___ RAW DATA ___
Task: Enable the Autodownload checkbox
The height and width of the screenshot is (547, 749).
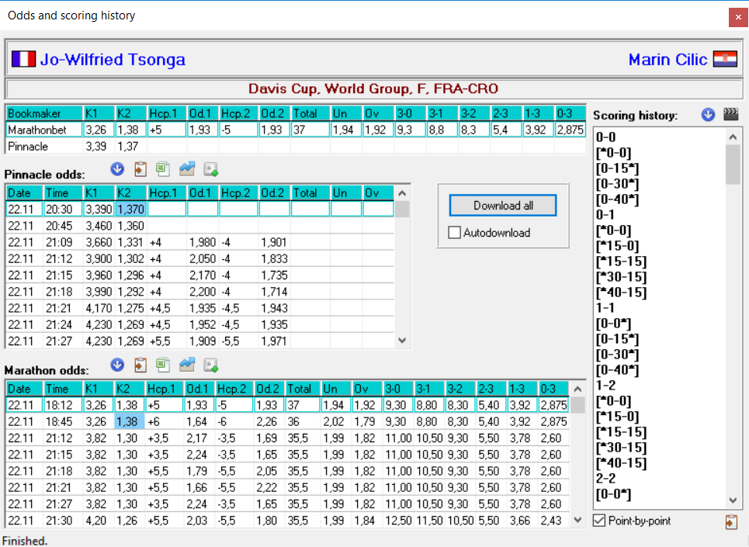Action: click(x=454, y=233)
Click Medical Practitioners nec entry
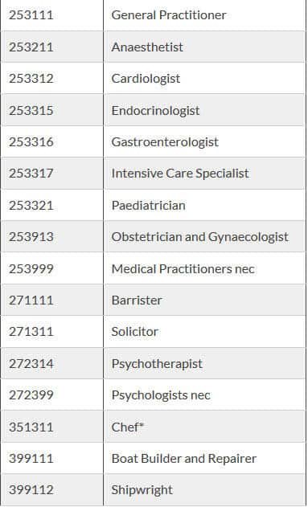Screen dimensions: 308x507 point(183,268)
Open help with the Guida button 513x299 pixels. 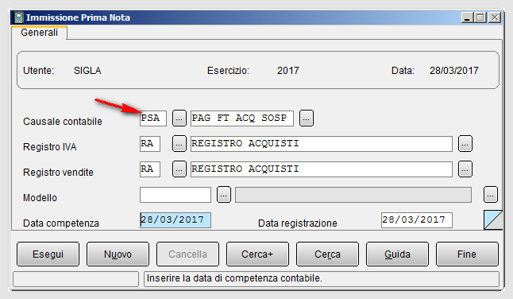pyautogui.click(x=397, y=254)
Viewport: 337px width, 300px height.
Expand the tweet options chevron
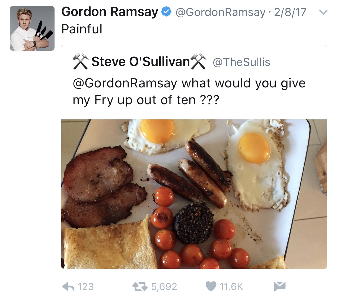click(x=323, y=12)
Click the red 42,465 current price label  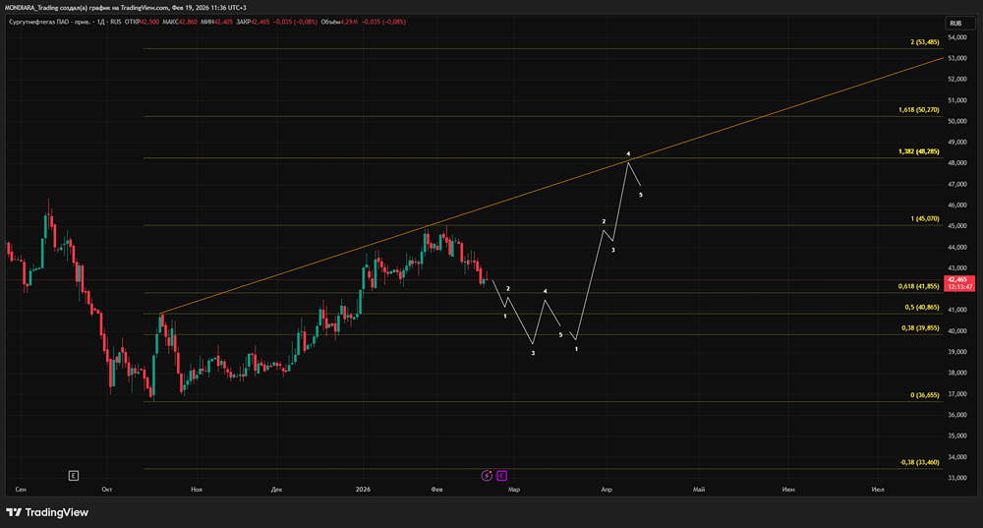[958, 283]
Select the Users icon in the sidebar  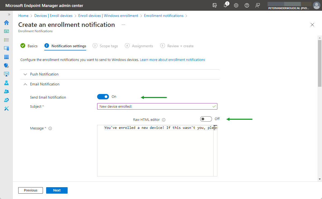pyautogui.click(x=6, y=83)
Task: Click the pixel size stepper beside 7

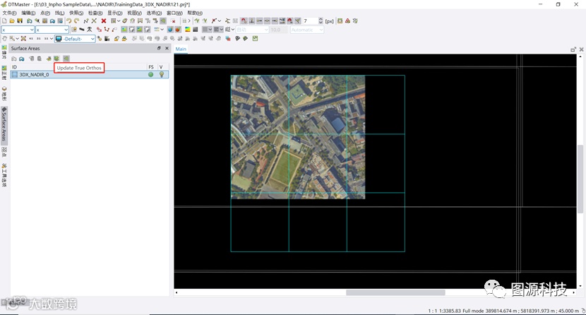Action: pyautogui.click(x=321, y=21)
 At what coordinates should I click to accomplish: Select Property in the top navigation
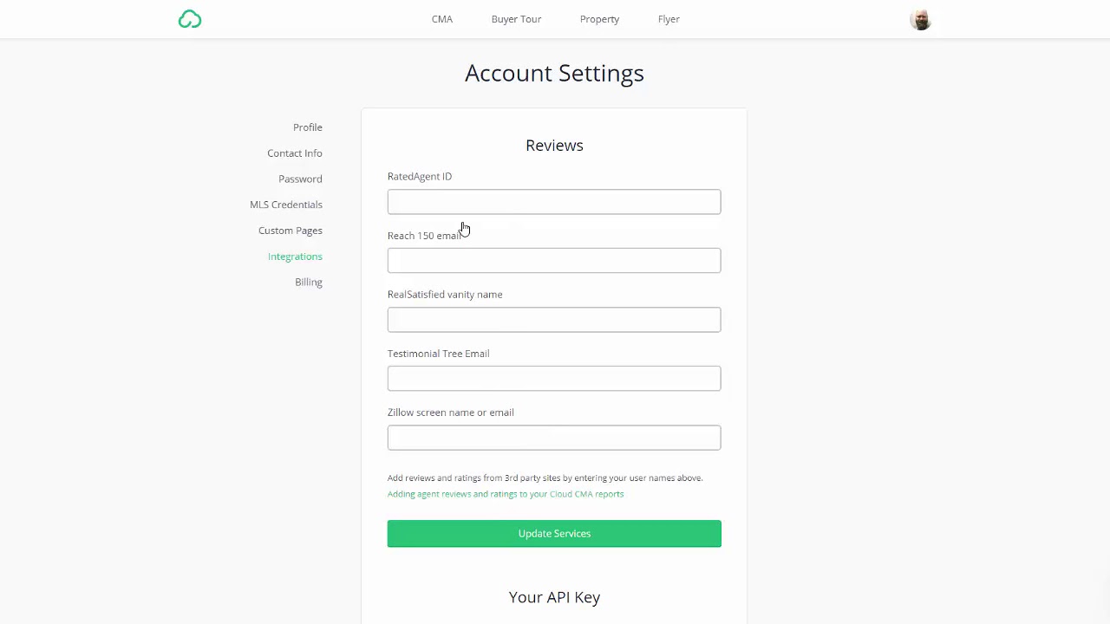[x=599, y=19]
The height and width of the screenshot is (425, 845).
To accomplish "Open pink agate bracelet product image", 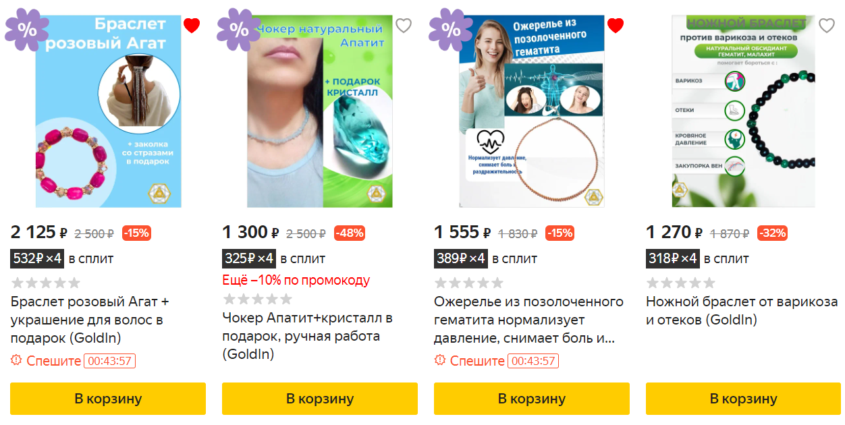I will (108, 111).
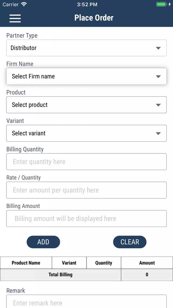Image resolution: width=173 pixels, height=308 pixels.
Task: Click the CLEAR button
Action: [130, 242]
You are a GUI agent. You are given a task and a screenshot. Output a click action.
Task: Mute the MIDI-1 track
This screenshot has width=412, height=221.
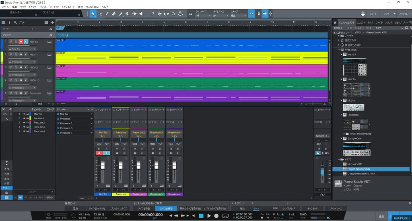[11, 54]
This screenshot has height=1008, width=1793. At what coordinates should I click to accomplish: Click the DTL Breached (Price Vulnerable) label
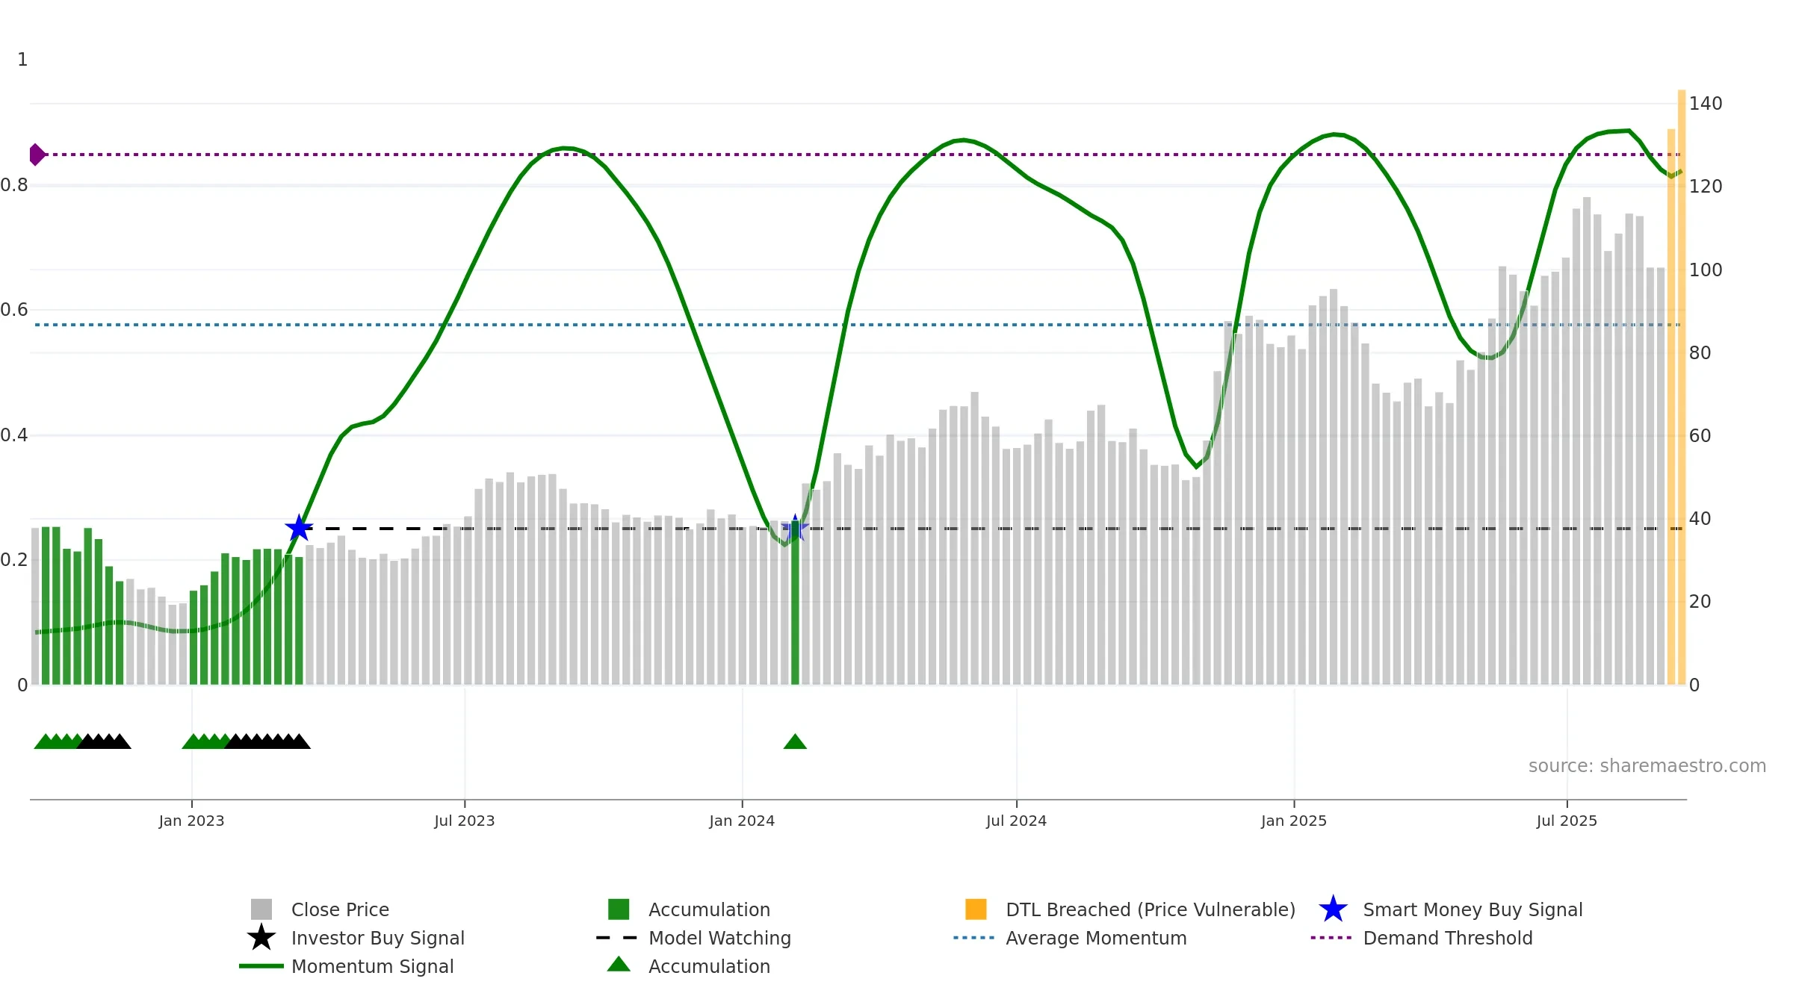click(x=1151, y=909)
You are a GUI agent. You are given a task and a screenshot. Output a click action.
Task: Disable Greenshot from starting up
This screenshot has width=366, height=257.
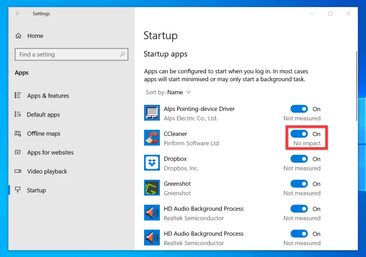299,184
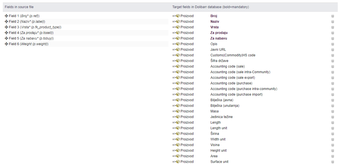Image resolution: width=340 pixels, height=164 pixels.
Task: Click the help icon in the Masa row
Action: (x=333, y=112)
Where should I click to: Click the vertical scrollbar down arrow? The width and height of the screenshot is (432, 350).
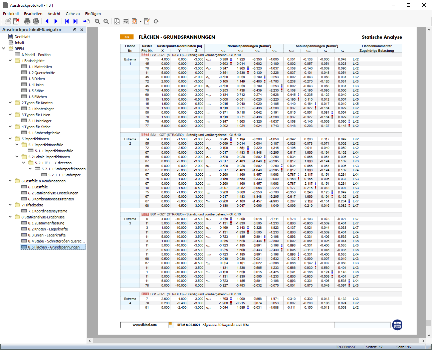429,335
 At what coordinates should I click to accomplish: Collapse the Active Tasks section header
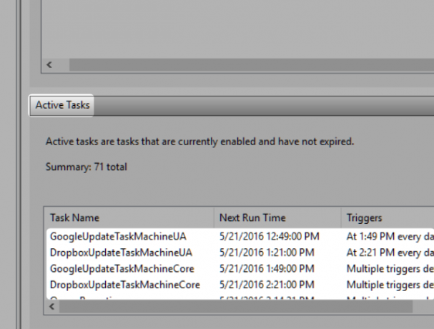61,106
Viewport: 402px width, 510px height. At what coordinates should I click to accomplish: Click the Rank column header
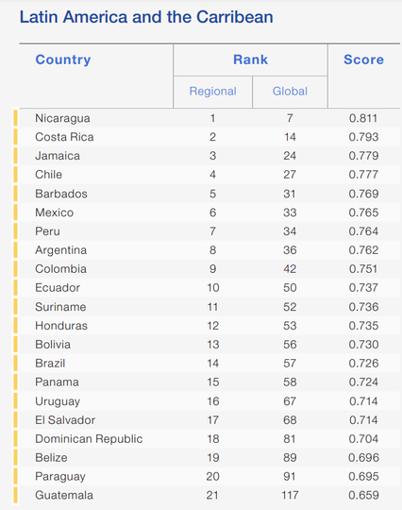[x=251, y=60]
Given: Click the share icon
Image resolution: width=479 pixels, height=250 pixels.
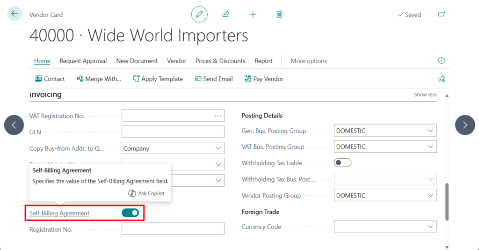Looking at the screenshot, I should coord(226,15).
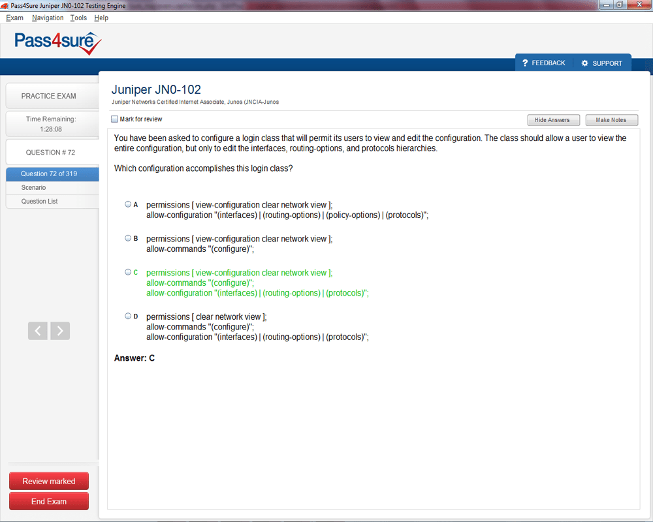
___
■ GOAL OF THE EXERCISE: Write out the lines beginning at the line with "Given: Click the share icon" and ending at the last line of the entries. Include no pictures.

■ RESULT FOR THIS EXERCISE:
Given: Click the share icon
Image resolution: width=479 pixels, height=250 pixels.
Looking at the screenshot, I should coord(226,15).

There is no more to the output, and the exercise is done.